А ведь еще полчаса назад… Ээх, угораздило же трактирщика предложить Флориану мятную веточку… Недавно на Падоме, не разобрался в ситуации… Прощай теперь и уют единственного на весь город настоящего камина, и неторопливое молчание за чашкой лилового шоколада, и Королевский турнир в прямом телепетании с территорий сопредельных Бамберов… До дома бы добраться в совокупности составляющих… Если повезет…

«Я же ни словечка от нее не скрыл!» — Флориан сражался уже с седьмым стаканом, и, будь на месте старинного «Джульие» всего лишь сотня-другая отчаянных головорезов с мушкетами, непременно и легко одержал бы блестящую победу — но, увы, в данном случае перевес нечестно, хотя и действенно, клонился на сторону древнего молекулярно-примитивного продукта возгонки плодов дерева Абеле…

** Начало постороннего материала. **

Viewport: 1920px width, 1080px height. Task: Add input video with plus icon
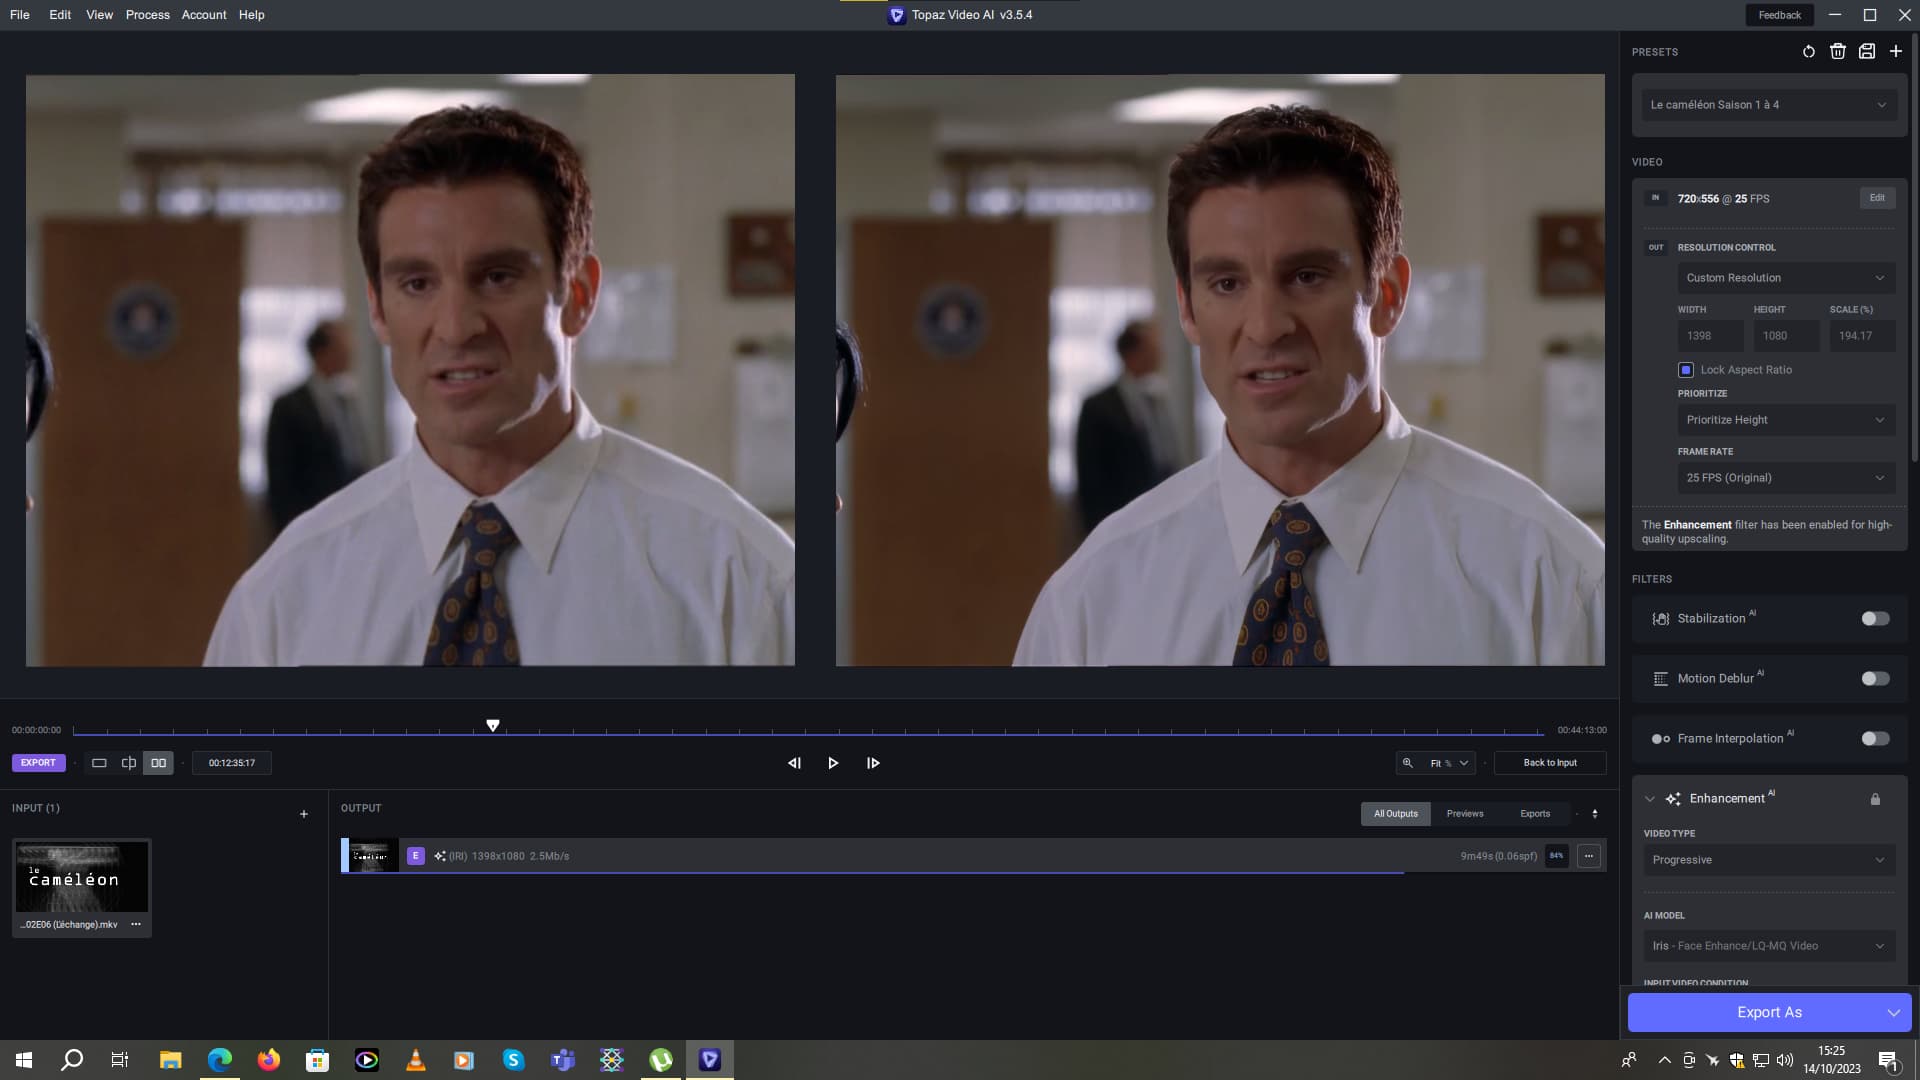304,814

Трактирщик невнятно хмыкнул, не отрываясь от основного своего занятия — остервенелой протирки пивного хрусталя, каковому, судя по уровню трактирщицкой активности, давно уже полагалось дзинькнуть и разлететься на неравномерные осколочки. Ничего подобного, впрочем, сосудам для самообмана в «Гусенке» не грозило — иватлийцы творили их пусть и из незатейливых подручных материалов, но с немеренным запасом прочности. Сопредельные Бамберы в свое время немало поудивлялись столь явному, по их мнению, несоответствию формы и содержания, а уж про отдаленных Об’единенцев и говорить не приходилось — те декларировали культуру эстетики и наотрез отказывались пить что бы то ни было из иватлийской посуды. Отдаленных снобов иватлийцы поэтому жалели — добровольное лишение себя ароматного напитка по причине недостаточной тонкости питьевого стекла само по себе было серьезным наказанием за носозадирание, да и вообще нрав иватлийский был скорее мягок… Конфликты на Падоме не залеживались — если не считать Флориана и его мятных странностей…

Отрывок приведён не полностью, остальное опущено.